Sunday stared down at the gift. Fastened onto a simple leather strand was a circular talisman, enclosing a more complex form that had been engraved and stained with fine geometric patterning. She allowed her fingers to curl around it, imagining her grandmother echoing the gesture, and Eunice’s mother before her, a lineage of closing hands, bound in this moment as if time itself was membrane-thin, easily breached.

‘Thank you,’ she said softly.

Jitendra was coming back with a tray and three steaming mugs of coffee. Sunday was debating whether or not to show him the gift – wondering if it ought to remain a secret, between her and Soya – when without warning a proxy arrived and took his seat.

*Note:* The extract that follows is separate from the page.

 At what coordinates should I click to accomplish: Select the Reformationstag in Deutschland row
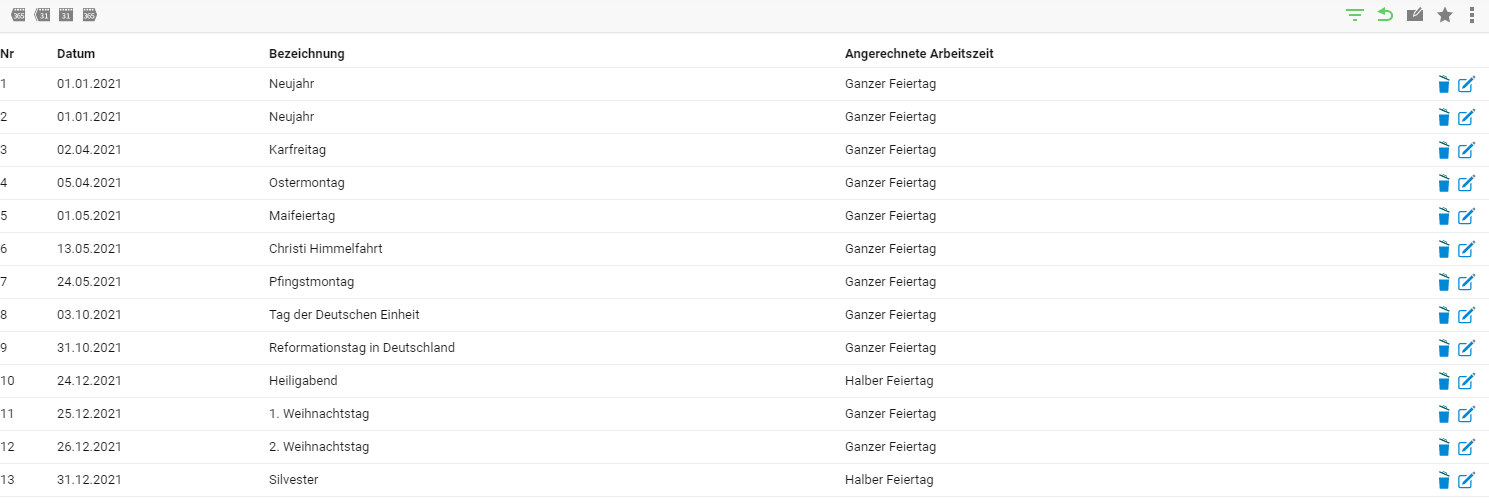click(x=744, y=348)
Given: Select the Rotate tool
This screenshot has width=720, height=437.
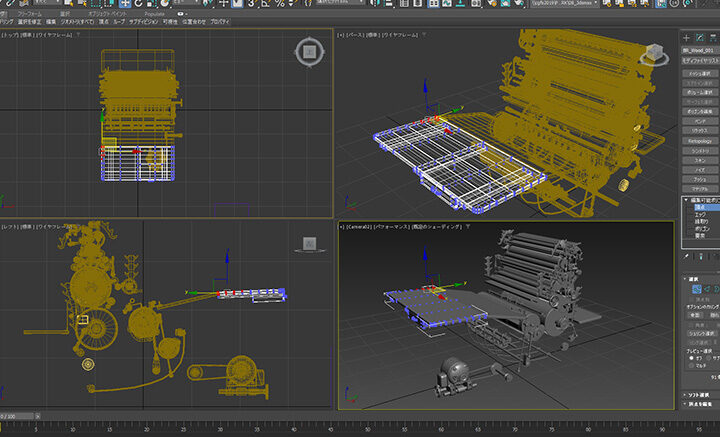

It was not a golem; this was a purely mechanical-looking thing, shaped like an improbably skinny suit of armour, all silvers and chromes and burnished blues. It had a minimalist face: a slit of a mouth, two round eyes like double craters.

‘We need to talk,’ the proxy said.

Sunday slipped the talisman into her pocket for safekeeping. She recognised the voice, but requested an aug tag to be on the safe side. ‘Lucas,’ she said, with icy politeness. ‘Fancy seeing you here. The last thing I remember is my boot crushing your face. Didn’t you get the message?’